The task
Repeat, exactly as written, the lines from the one with "The width and" to the final line of the listing, and keep every picture out.

Data records

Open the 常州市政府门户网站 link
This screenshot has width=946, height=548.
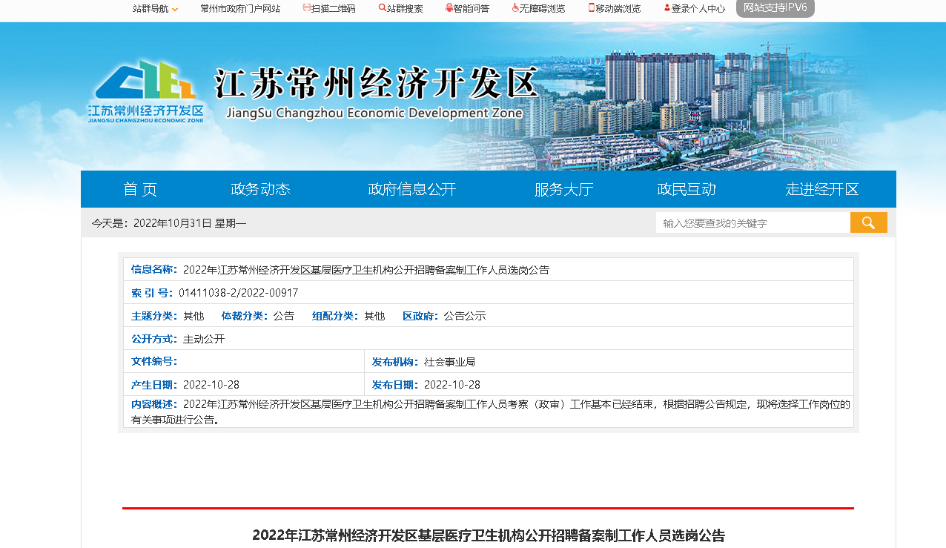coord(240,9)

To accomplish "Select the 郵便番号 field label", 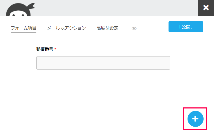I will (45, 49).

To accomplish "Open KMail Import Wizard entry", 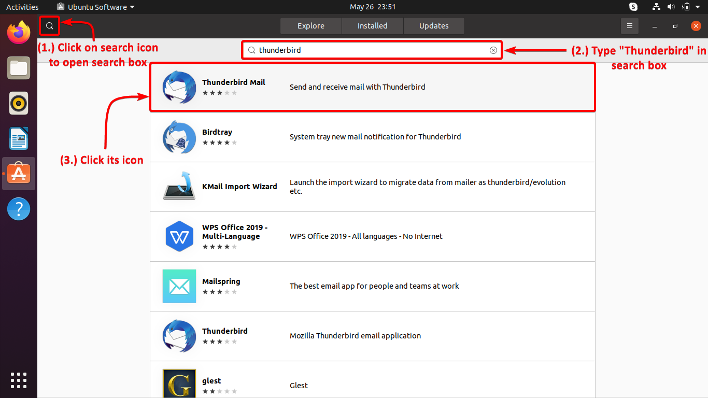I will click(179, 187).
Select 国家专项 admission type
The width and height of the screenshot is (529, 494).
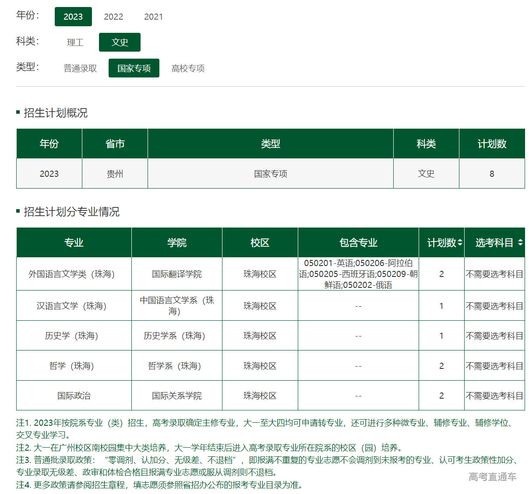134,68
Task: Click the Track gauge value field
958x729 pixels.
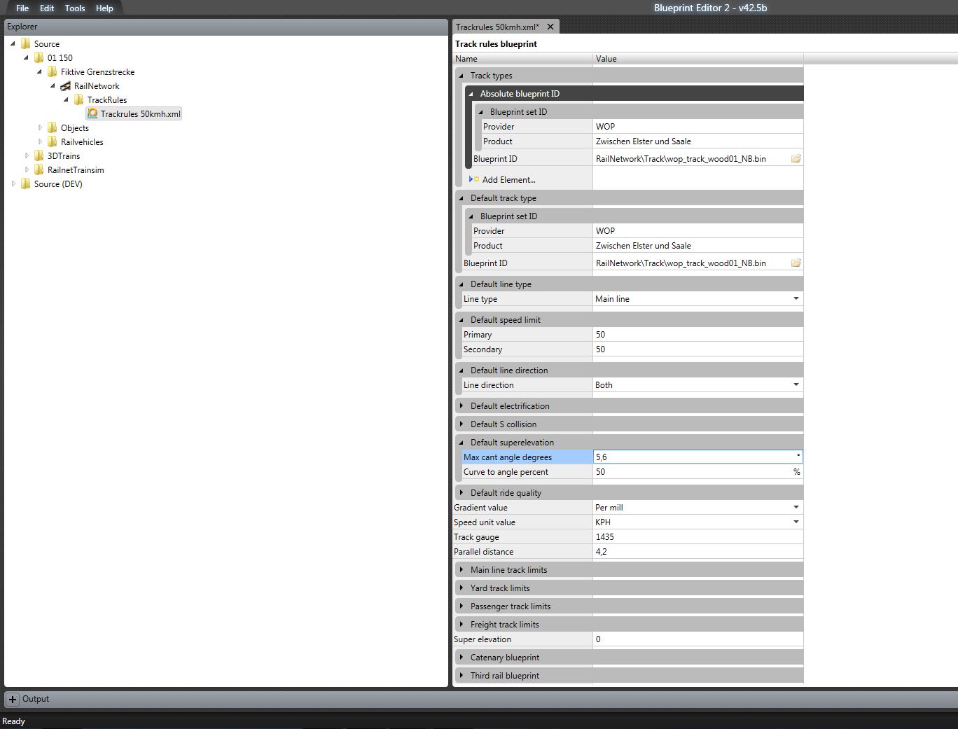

Exercise answer
The width and height of the screenshot is (529, 494).
134,68
Task: Click the Track gauge value field
958x729 pixels.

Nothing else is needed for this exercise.